SUPPLIED ENTRIES »
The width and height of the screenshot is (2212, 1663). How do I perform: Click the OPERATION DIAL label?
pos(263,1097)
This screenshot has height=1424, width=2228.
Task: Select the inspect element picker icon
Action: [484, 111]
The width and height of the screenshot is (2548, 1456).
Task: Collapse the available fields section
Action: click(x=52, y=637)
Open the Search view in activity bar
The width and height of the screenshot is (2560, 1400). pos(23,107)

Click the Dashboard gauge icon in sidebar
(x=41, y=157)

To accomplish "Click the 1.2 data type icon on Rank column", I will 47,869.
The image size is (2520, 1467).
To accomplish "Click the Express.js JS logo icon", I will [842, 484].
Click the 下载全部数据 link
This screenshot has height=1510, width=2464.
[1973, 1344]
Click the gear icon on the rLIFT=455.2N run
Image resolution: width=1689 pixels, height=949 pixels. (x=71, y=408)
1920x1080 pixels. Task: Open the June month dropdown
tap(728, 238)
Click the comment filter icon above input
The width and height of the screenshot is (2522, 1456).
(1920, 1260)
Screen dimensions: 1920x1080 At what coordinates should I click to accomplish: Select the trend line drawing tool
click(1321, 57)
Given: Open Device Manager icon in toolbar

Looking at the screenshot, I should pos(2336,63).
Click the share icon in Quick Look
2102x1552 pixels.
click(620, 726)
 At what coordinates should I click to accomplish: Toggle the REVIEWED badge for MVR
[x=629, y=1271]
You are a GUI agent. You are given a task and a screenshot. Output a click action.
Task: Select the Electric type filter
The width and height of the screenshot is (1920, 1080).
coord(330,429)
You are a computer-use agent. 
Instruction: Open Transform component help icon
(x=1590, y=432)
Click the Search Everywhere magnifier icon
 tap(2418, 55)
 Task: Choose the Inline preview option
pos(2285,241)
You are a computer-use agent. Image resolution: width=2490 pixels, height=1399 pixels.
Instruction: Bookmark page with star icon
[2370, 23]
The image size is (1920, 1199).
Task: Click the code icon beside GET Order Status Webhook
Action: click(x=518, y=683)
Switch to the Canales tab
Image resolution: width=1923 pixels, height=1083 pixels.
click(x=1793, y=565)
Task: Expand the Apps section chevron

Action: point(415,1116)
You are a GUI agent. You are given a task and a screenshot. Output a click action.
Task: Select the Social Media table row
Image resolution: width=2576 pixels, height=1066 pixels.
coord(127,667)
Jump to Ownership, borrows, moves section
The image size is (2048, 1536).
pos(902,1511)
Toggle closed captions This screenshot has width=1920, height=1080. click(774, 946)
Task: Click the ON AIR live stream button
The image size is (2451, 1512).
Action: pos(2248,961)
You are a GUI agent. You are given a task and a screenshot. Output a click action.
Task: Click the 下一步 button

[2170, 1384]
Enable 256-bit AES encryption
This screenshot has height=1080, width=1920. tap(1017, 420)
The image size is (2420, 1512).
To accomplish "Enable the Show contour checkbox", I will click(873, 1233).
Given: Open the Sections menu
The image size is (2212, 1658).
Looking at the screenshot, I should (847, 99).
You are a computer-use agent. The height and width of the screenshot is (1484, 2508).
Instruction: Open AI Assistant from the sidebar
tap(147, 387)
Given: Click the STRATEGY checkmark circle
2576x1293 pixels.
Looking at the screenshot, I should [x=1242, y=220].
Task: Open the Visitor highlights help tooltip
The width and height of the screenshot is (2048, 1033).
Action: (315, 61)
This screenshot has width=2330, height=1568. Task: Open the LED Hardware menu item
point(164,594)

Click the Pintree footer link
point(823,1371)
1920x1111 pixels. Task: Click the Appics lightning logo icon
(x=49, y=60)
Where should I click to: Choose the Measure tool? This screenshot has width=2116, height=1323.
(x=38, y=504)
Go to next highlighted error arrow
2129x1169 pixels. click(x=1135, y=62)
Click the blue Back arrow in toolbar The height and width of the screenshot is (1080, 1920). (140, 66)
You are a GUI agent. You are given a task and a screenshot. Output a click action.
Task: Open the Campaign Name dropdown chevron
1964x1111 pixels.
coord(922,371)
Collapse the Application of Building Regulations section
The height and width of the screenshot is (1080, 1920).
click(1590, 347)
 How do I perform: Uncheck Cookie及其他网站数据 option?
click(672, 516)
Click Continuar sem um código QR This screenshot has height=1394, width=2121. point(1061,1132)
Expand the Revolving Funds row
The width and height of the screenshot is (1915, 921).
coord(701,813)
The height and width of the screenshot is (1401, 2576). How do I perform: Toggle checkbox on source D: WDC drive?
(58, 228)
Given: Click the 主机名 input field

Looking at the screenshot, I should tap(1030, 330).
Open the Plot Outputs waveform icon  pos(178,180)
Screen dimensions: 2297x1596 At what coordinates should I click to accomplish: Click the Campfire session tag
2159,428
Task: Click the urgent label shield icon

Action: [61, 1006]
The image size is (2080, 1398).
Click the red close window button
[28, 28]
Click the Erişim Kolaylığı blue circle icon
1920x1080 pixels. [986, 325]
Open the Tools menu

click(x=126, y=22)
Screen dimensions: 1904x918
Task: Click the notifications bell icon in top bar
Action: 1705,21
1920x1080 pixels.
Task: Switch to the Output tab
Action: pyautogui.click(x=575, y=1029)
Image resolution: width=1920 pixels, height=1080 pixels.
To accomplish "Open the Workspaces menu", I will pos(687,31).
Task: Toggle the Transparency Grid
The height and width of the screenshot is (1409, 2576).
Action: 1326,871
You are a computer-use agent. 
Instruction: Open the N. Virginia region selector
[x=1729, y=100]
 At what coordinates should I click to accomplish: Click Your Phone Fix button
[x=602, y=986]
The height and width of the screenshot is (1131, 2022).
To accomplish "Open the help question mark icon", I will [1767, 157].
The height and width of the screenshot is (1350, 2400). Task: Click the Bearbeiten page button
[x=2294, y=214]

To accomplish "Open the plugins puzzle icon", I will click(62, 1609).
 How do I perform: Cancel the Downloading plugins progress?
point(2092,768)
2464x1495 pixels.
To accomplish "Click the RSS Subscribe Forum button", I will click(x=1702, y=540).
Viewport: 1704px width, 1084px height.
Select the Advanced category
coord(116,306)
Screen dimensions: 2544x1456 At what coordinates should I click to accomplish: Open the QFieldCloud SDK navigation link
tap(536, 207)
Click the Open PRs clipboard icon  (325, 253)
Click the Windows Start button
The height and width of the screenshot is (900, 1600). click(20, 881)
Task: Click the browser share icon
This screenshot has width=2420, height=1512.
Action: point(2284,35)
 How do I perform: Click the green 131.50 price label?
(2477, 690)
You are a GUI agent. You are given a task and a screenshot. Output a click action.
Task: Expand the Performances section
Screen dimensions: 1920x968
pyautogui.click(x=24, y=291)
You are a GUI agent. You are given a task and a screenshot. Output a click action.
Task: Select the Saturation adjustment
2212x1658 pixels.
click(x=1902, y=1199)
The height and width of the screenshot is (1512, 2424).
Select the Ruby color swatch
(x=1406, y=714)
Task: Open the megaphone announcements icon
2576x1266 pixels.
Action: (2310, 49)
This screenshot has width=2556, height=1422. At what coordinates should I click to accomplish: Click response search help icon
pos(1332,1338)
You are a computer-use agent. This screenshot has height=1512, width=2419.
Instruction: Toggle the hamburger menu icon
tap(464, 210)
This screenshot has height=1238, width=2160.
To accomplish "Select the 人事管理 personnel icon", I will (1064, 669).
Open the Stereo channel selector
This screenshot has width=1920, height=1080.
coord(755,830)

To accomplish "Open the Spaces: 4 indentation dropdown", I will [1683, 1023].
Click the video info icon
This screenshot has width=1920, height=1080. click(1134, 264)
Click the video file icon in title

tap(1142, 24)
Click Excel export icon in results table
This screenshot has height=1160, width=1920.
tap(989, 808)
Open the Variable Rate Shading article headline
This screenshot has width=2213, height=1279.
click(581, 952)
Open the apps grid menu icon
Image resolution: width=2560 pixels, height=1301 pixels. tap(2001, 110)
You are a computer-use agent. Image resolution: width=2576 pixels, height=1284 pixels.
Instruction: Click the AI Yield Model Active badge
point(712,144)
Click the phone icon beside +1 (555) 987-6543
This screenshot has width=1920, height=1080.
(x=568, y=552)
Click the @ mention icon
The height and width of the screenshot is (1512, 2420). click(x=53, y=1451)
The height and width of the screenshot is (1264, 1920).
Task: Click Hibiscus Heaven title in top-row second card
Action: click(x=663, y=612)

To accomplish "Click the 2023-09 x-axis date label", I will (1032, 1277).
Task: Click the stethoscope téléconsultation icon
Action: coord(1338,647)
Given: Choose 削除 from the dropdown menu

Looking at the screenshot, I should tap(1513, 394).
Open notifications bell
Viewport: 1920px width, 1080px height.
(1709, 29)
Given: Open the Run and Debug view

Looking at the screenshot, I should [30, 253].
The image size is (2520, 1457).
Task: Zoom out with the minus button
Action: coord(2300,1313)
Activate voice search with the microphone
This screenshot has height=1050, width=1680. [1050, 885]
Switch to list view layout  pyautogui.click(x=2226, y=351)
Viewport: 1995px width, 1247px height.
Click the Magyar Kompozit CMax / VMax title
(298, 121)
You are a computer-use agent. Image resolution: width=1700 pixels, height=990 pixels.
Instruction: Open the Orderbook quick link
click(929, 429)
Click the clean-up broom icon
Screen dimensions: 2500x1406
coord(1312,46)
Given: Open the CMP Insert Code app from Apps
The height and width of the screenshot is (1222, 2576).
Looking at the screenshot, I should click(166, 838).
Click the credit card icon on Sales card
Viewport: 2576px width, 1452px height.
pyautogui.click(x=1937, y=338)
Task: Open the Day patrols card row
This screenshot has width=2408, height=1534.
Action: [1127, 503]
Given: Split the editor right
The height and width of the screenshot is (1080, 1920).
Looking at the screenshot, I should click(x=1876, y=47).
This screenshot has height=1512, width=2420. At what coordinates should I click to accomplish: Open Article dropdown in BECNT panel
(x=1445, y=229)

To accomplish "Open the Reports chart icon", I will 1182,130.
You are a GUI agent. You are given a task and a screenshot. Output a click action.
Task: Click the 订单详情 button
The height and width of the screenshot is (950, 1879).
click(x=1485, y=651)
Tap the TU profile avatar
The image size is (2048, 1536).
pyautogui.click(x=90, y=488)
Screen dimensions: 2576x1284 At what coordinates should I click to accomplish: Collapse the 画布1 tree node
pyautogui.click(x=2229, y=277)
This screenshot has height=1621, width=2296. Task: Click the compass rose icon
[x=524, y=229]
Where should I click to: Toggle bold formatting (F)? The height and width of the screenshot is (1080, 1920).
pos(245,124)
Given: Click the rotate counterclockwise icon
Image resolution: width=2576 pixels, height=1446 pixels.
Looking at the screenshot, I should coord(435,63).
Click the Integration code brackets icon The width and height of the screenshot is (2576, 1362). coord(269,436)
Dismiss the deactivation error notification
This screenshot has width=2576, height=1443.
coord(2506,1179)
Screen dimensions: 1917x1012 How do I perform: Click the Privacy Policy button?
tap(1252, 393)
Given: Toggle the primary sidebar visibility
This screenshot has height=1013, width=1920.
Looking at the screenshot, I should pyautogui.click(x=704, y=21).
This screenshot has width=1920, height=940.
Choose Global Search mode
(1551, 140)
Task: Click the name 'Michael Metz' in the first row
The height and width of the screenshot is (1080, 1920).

HOW TO COMPLETE THIS TASK » From the entries above, extract each line containing "share".

TASK OUTPUT »
Click the share icon in Quick Look
Task: Click the browser share icon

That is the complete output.